When the CAAV established Vietnam Airlines in 1993, it transferred all its stake in Pacific Airlines to the national flag carrier.

In 2006, the government transferred the 86.49 percent stake in Pacific Airlines to the State Capital Investment Corporation (SCIC), a state-owned company tasked with utilizing state funds. The airline had yet to turn a profit then.

A year later, Australia’s Qantas bought an 18 percent stake in the airline. Its name was then changed to Jetstar Pacific and it became the first low cost airline in Vietnam.

Despite expectations that a foreign investor would transform the business, Jetstar Pacific teetered on the brink. By the end of 2007, it reported an accumulated loss of nearly $55 million.

To save the airline, the government had to sell additional shares to Qantas, increasing its stake to 31 percent of the airline. Jetstar Pacific reported its first profit in July 2009, but made losses for the whole year.

By 2012, the airline’s accumulated loss doubled from five years earlier to VND2.4 trillion ($104 million). That year, SCIC transferred all its stake in the airline back to Vietnam Airlines.

Jetstar Pacific posted its first annual profit in 2014 at VND8 billion ($343,300), which rose to VND112 billion ($4.8 million) the following year before plummeting to losses in 2016 and 2017.

At the end of 2017, it had accumulated losses of VND4 trillion ($162 million). At this time, Vietnam Airlines owned nearly 70 percent of Jetstar Pacific, while Qantas owned 30 percent.

By expanding its fleet and lowering costs, the airline posted its highest profit ever in the first nine months of 2019 at VND205 billion ($8.8 million).

With the Covid-19 pandemic cancelling flights for months, the carrier estimates a record-high loss of VND1.2 trillion ($51 million) this year.

It is at this juncture that Qantas is set to divest its stake in the carrier, selling it to Vietnam Airlines.

Chairman Quang, who is also a deputy CEO of Vietnam Airlines, said that there were differences in management style between Australian private company Qantas and state-owned Vietnam Airlines, and the former does not understand the Vietnam market, which is crucial for the budget carrier.

The small fleet of 18 jets is another reason for the airline’s lackluster performance, Quang said, adding that the airline plans to strengthen it to 30-40 in upcoming years.
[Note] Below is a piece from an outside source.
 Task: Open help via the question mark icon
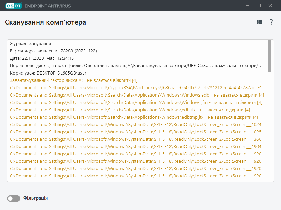coord(271,22)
Its competitor Vietjet had 78 aircraft by the end of last year and wants to bring this number to 200 by 2025.

Quang said Vietnam Airlines will buy back Qantas’s to own 98 percent of the airline, which will once again be called Pacific Airlines.

Industry insiders say that even with a new restructuring plan, Pacific Airlines will still face challenges with Vietjet having secured 41.9 percent of the domestic market. They note that even leading low-cost carrier AirAsia last year abandoned its plans to launch a joint venture in Vietnam following three failed attempts.

With two more carriers, Vietravel Airlines and KiteAir, waiting in the wings, local competition is set to intensify further.

Vietnamese airlines served 116 million passengers last year, up 12 percent from 2018, according to the Airports Corporation of Vietnam.